Understanding the Different Types of Schemas (Snowflake and Star)
In data modeling, understanding how tables are structured is very important because the structure affects how data is filtered, how calculations work, and how fast reports run. In most analytical systems such as Excel Data Model, Power BI, or data warehouses, we work mainly with two types of tables: fact tables and dimension tables. Fact tables store the key numerical data we want to analyse, such as sales amount, quantity sold, profit, or number of transactions. Dimension tables store descriptive information that gives meaning to those numbers, such as product name, customer, store, date, or location. Dimension tables are used to filter and group the data in the fact table.
The way these tables are arranged creates what we call a schema. The two most common schemas are:
- the star schema,
- the snowflake schema.
A star schema has a simple structure. One central fact table is connected directly to several dimension tables. The fact table is usually placed in the centre or at the bottom of the model, and the dimension tables surround it. Each dimension table has a one-to-many relationship with the fact table. This means one row in the dimension table (for example, one product) can relate to many rows in the fact table (many sales of that product). The dimension tables do not connect to each other they only connect to the fact table. Because of this layout, the diagram looks like a star.
In a star schema, dimension tables are denormalized. This means all related descriptive attributes are stored in the same table instead of being split into multiple smaller tables. For example, a Product dimension might contain Product ID, Product Name, Category, Brand, and Colour all in one table. This design makes the structure easier to understand and reduces the number of joins needed when querying data.
A snowflake schema is an extension of the star schema but with more complexity. In this design, some dimension tables are split into additional tables called sub-dimensions. These sub-dimensions create multiple levels of relationships. For example, a Store dimension might contain a Location ID. Instead of storing city, region, and country in the Store table, that information is placed in a separate Location table. The Store table connects to Location, and Location may connect to another table such as Country details. Because the dimension tables branch out into more tables, the structure looks like a snowflake.

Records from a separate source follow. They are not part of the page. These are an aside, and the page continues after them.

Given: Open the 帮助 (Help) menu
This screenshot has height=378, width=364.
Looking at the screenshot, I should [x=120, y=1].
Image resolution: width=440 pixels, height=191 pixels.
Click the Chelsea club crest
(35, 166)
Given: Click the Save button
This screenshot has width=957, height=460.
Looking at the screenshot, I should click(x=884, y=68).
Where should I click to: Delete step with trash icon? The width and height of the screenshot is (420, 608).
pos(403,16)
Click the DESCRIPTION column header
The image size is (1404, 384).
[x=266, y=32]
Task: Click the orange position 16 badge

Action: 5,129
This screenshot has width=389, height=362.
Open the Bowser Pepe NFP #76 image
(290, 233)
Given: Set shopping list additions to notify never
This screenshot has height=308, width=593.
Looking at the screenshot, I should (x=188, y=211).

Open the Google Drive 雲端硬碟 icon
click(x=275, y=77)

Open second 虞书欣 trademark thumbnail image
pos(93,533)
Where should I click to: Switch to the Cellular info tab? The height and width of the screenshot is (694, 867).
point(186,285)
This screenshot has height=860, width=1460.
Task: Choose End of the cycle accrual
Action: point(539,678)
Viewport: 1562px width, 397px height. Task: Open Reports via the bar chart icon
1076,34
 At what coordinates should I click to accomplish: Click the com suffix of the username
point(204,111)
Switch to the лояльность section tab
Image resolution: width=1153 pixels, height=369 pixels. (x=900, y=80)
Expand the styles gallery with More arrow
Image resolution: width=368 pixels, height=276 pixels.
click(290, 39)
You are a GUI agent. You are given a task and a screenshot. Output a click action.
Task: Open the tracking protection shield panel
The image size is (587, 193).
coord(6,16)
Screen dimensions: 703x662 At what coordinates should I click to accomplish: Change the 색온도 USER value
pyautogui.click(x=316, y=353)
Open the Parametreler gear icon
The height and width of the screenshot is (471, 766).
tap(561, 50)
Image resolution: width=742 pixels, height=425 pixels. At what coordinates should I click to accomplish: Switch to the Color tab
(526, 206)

This happens because the data is normalized, meaning attributes are separated into different tables to reduce duplication. While this can save storage space and improve data consistency, it increases the number of relationships and joins needed when analysing data. As a result, the model becomes harder to understand and queries can become slower.
There are several important advantages of using a star schema.
- Simplicity. The structure is straightforward and easy to visualize. Users can clearly see which tables are dimensions and which table contains the measures. This is especially helpful for beginners or business users who are not technical.
- Performance. Because dimension tables connect directly to the fact table and there are fewer tables overall, fewer joins are required during queries. This usually results in faster report performance
- Easier Maintenance. Adding a new attribute to a dimension table is simple and does not require changing many relationships. Finally, calculations are easier to write because the filtering path from dimension to fact is direct and clear.
The snowflake schema, on the other hand, can be useful in very large or complex systems where storage efficiency and strict normalization are important. However, in tools like Excel or Power BI, star schema is usually recommended because it is more user-friendly and optimized for analytical performance rather than transactional storage efficiency. To keep models simple, modelers often avoid snowflake structures by combining sub-dimension data back into the main dimension table. Instead of creating many connected tables, they store related attributes together and then organize them using hierarchies.
A hierarchy is a logical way to group related columns so users can drill down through levels of detail. For example, in a Location dimension, we might have Country, Region, and City columns. Instead of treating them separately, we create a Location hierarchy where users can analyse data from Country level, then drill down to Region, and finally to City. Hierarchies make reports more structured and easier to navigate, without needing extra tables like in a snowflake schema.
Reference:
Bernard Obeng Boateng. (2023). Data Modeling with Microsoft Excel. 1st. Packt. Birmingham. ISBN: 971803240282.